[Your assignment]
Beneath this instruction is a listing. Transcribe from it only the stretch from the line with "Select the classifier.Email" through the line with "Hide Layer 2", both end lines included, exactly as written.

[Data in this exercise]
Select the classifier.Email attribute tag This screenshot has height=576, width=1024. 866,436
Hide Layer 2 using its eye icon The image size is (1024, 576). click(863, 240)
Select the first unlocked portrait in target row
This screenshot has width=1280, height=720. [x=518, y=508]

==

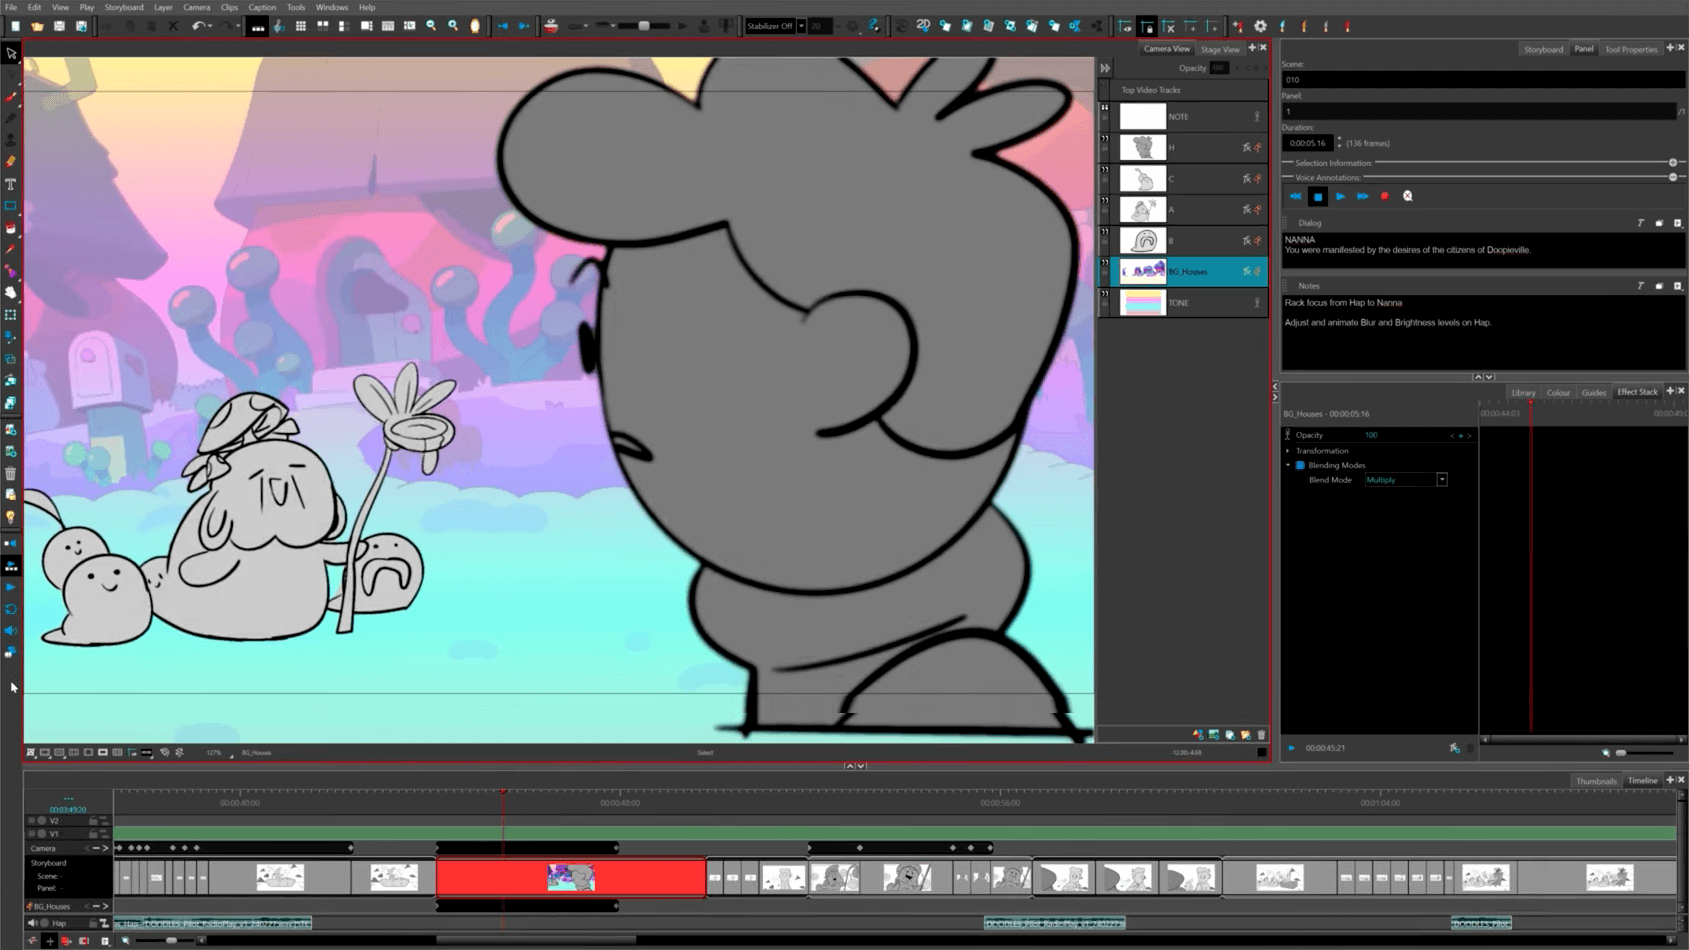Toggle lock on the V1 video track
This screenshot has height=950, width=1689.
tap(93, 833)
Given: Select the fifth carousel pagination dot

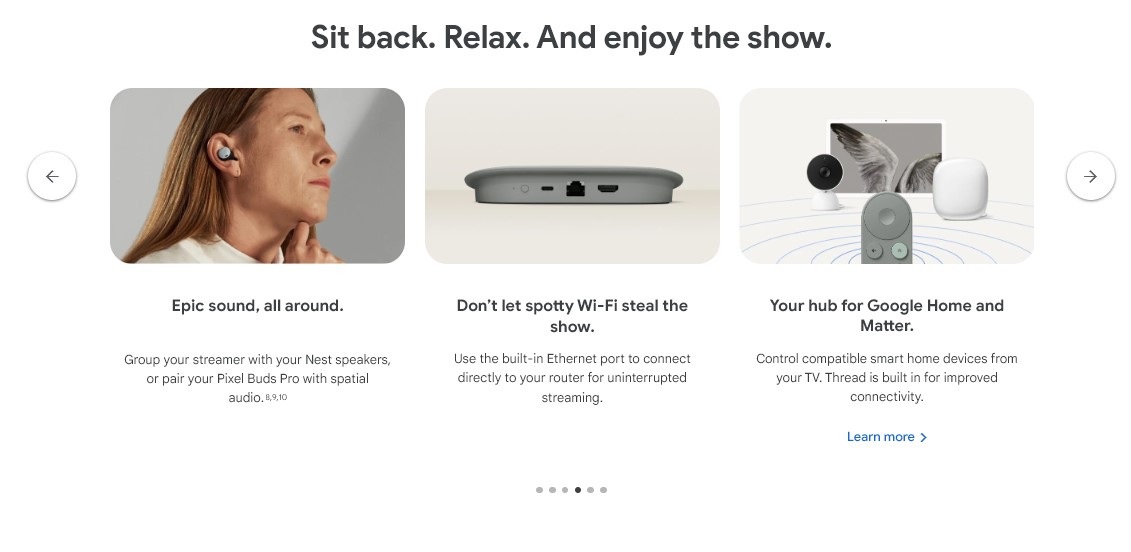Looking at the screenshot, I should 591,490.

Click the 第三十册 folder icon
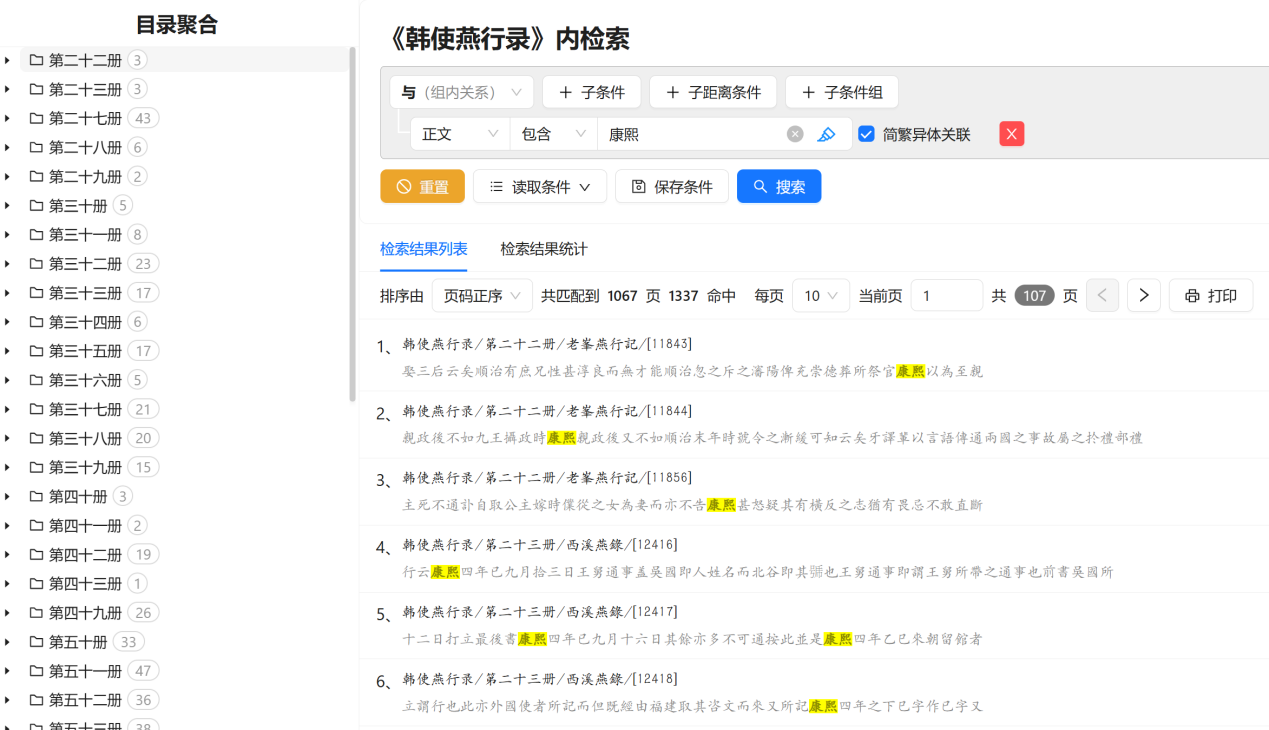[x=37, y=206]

[Response to the exercise]
Select the classifier.Email attribute tag This screenshot has height=576, width=1024. 866,436
Hide Layer 2 using its eye icon The image size is (1024, 576). click(863, 240)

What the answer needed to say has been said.